Twice in six months, Delaware River, usually tame, has overflowed

April 06, 2005|By Greg Barrett | Greg Barrett,SUN STAFF

TRENTON, N.J. -- The second major flood of the Delaware River in six months has left more than 1,000 residents in New Jersey's capital temporarily homeless, exhausted and demanding answers. In meetings yesterday with city officials at an American Red Cross shelter here, evacuees repeatedly asked, "Why?"

They wanted to know why a waterway that seemed so tame for so long has overflowed its banks twice since September.

No river was affected more by the weekend downpours than the bulging vein of the Delaware that cuts through prime real estate in Trenton, where the Delaware's 25-foot flood crest sent people scurrying Saturday night.

Thousands of residents were evacuated in New Jersey, New York and Pennsylvania as tributaries swelled. In New Jersey, which was hit hardest, the Delaware River caused most of the damage.

Until recently, the river had been relatively quiet for half a century. A lesser flood caused by the remnants of Hurricane Ivan in September chased many of the same residents from their homes. Before that, the river had not caused a major flood since 1955, when it crested at a record 28 feet. It also flooded in 1903 and 1904.

Calvin Thomas, a 52-year-old Trenton resident, was evacuated from his brick duplex in September and again over the weekend. During the flooding last fall, he returned home to find 4 feet of water in his basement, enough to cover the water heater.

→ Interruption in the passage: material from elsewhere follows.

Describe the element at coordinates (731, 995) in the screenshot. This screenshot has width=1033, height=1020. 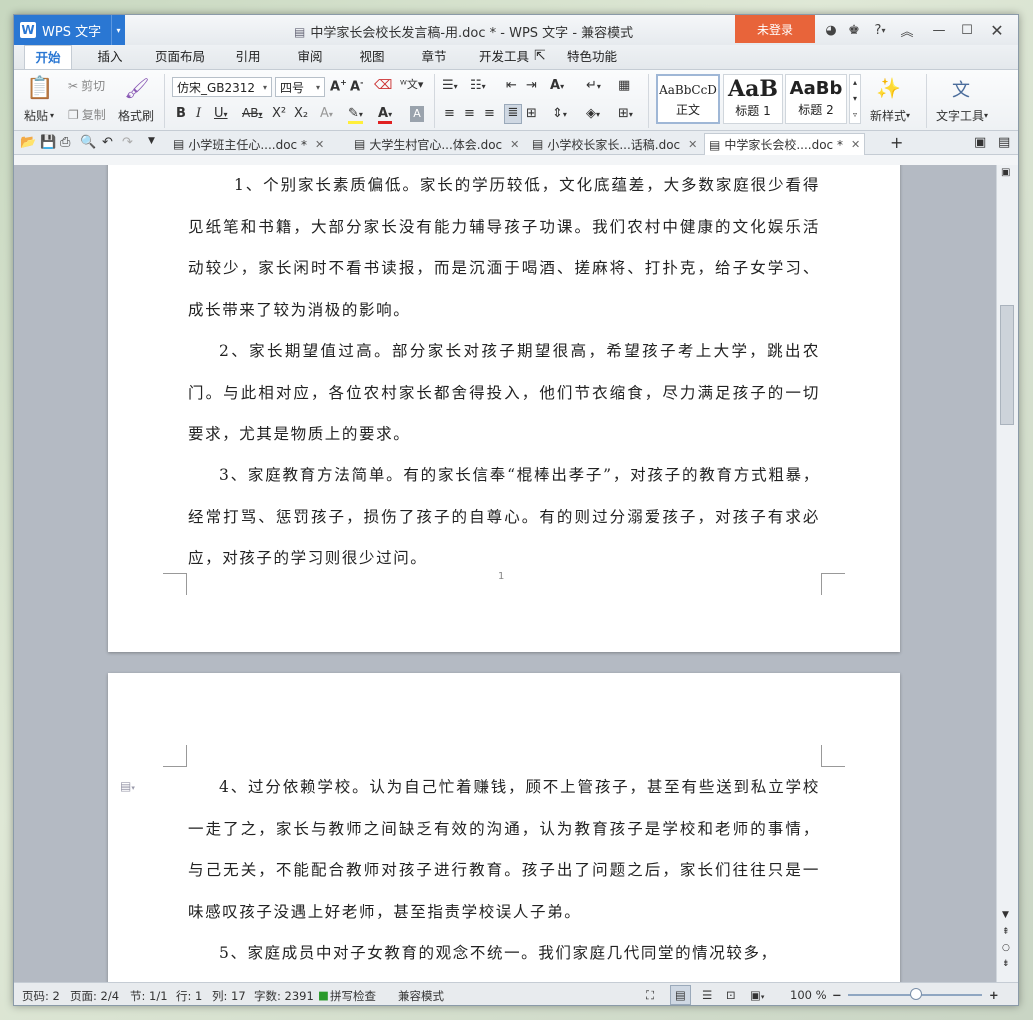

He doesn't know whether there is new damage.

"I would think about moving this time," Thomas said. "But the question now is, who would want to buy my home?"

Richard J. Codey, New Jersey's acting governor, said he expects the flood damage to at least match the $30 million caused in New Jersey by Ivan, and he is requesting that studies be conducted to determine the cause of the Delaware's renewed vigor.

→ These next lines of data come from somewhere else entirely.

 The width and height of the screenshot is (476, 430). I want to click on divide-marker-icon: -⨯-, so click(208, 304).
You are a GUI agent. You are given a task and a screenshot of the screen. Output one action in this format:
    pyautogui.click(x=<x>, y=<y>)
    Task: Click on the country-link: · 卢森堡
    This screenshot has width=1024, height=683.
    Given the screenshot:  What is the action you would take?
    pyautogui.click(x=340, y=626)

Trenton Mayor Douglas H. Palmer, who spent much of yesterday touring the damaged neighborhoods and fielding questions from anxious residents, speculated that construction on major wetlands or runoff from dams north of Trenton might be contributing factors.

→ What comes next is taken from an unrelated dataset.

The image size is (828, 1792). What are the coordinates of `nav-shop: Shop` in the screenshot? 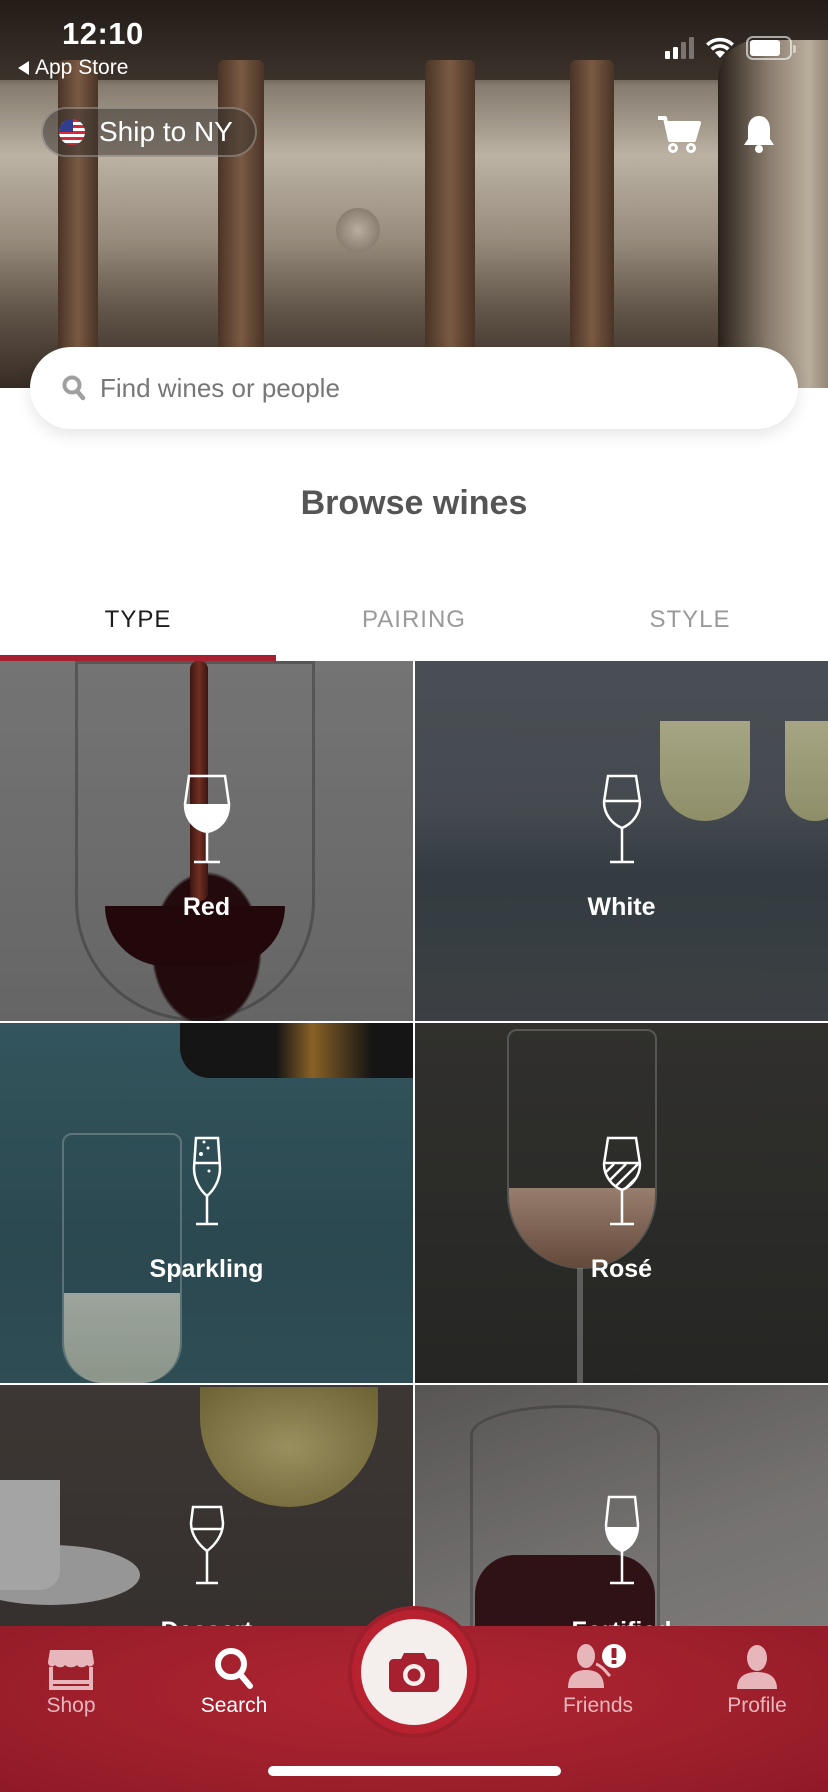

He said the Delaware River Basin Commission, the Army Corps of Engineers, the Delaware River Joint Toll Bridge Commission and the U.S. Environmental Protection Agency will be asked to undertake a feasibility study that could cost hundreds of thousands of dollars and take three years to complete.

"In the meantime, we will try to find some factors that could mitigate the problem," Palmer said. "I don't know yet what those will be."

No river study was requested after the September flood because state officials considered the Delaware's unusual 23-foot crest to be an anomaly caused by the storm. "One time may be a blip, ... but now things are much different," Palmer said. "This was totally unexpected."

Resident Joan Van Gilson was quick to volunteer a suggestion. "Build a wall," she yelled a city officials who had gathered for a public meeting at the Red Cross shelter in Trenton.

Her Trenton community, The Island, was under several feet of water before dry weather helped draw the water back toward the river's banks yesterday.

Over the weekend, about 1,300 people were evacuated from The Island, a tranquil and usually desirable place to live. Of the 3,500 evacuees in New Jersey, two-thirds fled the waters of the Delaware. Others were affected by flooding along the Passaic River in the northeastern part of the state.

One fatality was blamed on the weekend storms when a sport utility vehicle flipped over in rushing floodwaters Saturday in southern New York state. At least two other people in New York were reported missing after a flooded creek swept away a van.

In Trenton, the murky Delaware rose to the front doors of several neighborhoods, and residents who gathered in the gymnasium of a local high school yesterday asked city officials to let them go home.

One woman appeared to speak for the crowd when she raised her hand and said politely, "I need to see, I need to see, and then I will go back to where I am staying. But right now I need to see what has happened. We've all lived through this once already."

Len Pucciati, Trenton's director of inspections, said the city had begun its cleanup, and he promised that 11 teams comprising police officers, firefighters and city health and building inspectors would descend on The Island's many homes no later than tomorrow.

Island resident Carolyn Lewis-Spruill, the city's director of health and human services, told her neighbors that they should expect to move back into their homes Saturday or Sunday.

Before Van Gilson left her three-story house late Saturday, she stacked 20 sandbags around her cellar windows and placed her new Maytag washer and dryer on stacks of cinder blocks. Then she watched as river water seeped through the ground in front of her house, gurgled up through city storm drains, then gushed over the muddy banks.